Directives:
(1) Using the op-ed commentary, answer each question in a word or phrase.
(a) What root of the problem does the commenter propose to add?
(b) Which three ideals does the op-ed say conservatives have long espoused?
(c) Which bright spots does the op-ed say the negative coverage fails to capture?
(2) In the op-ed commentary, shorten the paragraph beginning "Although he was elected as a Republican" to a single sentence that keeps its main facts.
(3) Write a continuation of the op-ed commentary from its last sentence.

Extract to read:
** Begin **

After listening to the Daily and carefully reading the OpEd again, my thoughts...(in bold)

President Trump is facing a test to his presidency unlike any faced by a modern American leader.

cry me a river - it is all his doing, enabled by republicans

It’s not just that the special counsel looms large. Or that the country is bitterly divided over Mr. Trump’s leadership. Or even that his party might well lose the House to an opposition hellbent on his downfall.

The dilemma — which he does not fully grasp — is that many of the senior officials in his own administration are working diligently from within to frustrate parts of his agenda and his worst inclinations.


I would know. I am one of them.

And you are a coward to do it this way.


To be clear, ours is not the popular “resistance” of the left. We want the administration to succeed and think that many of its policies have already made America safer and more prosperous.

First lie - how can an administration with no real credibility due to the clouds around the election results have any right to succeed at their particular ideas that are a clear minority of the population?

But we believe our first duty is to this country, and the president continues to act in a manner that is detrimental to the health of our republic.

If the duty is to your country, come out in the open and bring your fellow cry-me-a-river bunch along. Do it en masse.

That is why many Trump appointees have vowed to do what we can to preserve our democratic institutions while thwarting Mr. Trump’s more misguided impulses until he is out of office.

Here's the problem - none of you have been elected to office. Trump is an abomination, and none of you self-appointed saviors have the right do govern this country.

The root of the problem is the president’s amorality. Anyone who works with him knows he is not moored to any discernible first principles that guide his decision making.

Let's add a root - his manipulation by Putin

Although he was elected as a Republican, the president shows little affinity for ideals long espoused by conservatives: free minds, free markets and free people. At best, he has invoked these ideals in scripted settings. At worst, he has attacked them outright.

No words for this bullshit.


In addition to his mass-marketing of the notion that the press is the “enemy of the people,” President Trump’s impulses are generally anti-trade and anti-democratic.

And apparently all of you are happy as clams to have him go out and attack the media - all of the administration's surrogates sure do go along with him

Don’t get me wrong. There are bright spots that the near-ceaseless negative coverage of the administration fails to capture: effective deregulation, historic tax reform, a more robust military and more.

Maybe the negative coverage is because these are all regrettable, damaging ideas - making the rich richer, destroying our environment, and on and on. What utter bullshit.

** End **

Extracted data:

** Begin **

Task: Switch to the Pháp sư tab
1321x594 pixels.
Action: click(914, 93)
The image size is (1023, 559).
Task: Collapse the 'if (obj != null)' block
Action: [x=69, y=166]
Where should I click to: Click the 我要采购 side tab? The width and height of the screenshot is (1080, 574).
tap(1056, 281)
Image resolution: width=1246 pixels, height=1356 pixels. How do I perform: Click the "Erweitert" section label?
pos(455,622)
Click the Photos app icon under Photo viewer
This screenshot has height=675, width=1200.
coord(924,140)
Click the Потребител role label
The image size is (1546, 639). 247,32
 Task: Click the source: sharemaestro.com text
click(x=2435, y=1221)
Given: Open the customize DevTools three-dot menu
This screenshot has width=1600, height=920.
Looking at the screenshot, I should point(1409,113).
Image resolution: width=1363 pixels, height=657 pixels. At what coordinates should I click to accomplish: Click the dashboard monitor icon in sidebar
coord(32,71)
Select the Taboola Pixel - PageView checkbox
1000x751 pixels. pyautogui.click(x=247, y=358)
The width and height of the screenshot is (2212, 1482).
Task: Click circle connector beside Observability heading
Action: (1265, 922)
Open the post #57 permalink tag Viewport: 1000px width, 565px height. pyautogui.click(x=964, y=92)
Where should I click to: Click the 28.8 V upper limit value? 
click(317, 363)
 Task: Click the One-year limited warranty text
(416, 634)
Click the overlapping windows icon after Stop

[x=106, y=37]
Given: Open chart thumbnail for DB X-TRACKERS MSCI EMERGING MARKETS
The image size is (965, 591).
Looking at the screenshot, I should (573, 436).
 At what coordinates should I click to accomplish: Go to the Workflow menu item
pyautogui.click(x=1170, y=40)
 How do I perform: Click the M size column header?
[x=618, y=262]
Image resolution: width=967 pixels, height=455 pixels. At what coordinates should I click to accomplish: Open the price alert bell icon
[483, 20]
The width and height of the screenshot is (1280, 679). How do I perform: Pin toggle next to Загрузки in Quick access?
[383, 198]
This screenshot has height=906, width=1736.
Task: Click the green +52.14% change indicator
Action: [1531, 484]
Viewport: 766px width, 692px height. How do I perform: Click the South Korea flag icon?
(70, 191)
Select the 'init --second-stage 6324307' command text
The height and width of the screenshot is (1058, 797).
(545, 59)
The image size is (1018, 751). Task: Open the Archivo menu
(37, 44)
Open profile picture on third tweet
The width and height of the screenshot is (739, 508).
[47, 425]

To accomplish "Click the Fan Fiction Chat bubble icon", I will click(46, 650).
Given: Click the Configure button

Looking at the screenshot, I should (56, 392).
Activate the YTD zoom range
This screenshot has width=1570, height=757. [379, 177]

** End **

Responses for each task:
(1)
(a) His manipulation by Putin
(b) Free minds, free markets and free people
(c) Effective deregulation, historic tax reform, a more robust military and more

(2) Though elected as a Republican, the president shows little affinity for the conservative ideals of free minds, free markets and free people, at best invoking them in scripted settings and at worst attacking them outright.

(3)
But these successes have come despite — not because of — the president’s leadership style, which is impetuous, adversarial, petty and ineffective.

From the White House to executive branch departments and agencies, senior officials will privately admit their daily disbelief at the commander in chief’s comments and actions. Most are working to insulate their operations from his whims.

Most are clearly cowering and making excuses - or like this Op Ed writer, too chicken shit to come out into the light

Meetings with him veer off topic and off the rails, he engages in repetitive rants, and his impulsiveness results in half-baked, ill-informed and occasionally reckless decisions that have to be walked back.

“There is literally no telling whether he might change his mind from one minute to the next,” a top official complained to me recently, exasperated by an Oval Office meeting at which the president flip-flopped on a major policy decision he’d made only a week earlier.

We've seen this sort of behavior forever - nothing is new.

The erratic behavior would be more concerning if it weren’t for unsung heroes in and around the White House. Some of his aides have been cast as villains by the media. But in private, they have gone to great lengths to keep bad decisions contained to the West Wing, though they are clearly not always successful.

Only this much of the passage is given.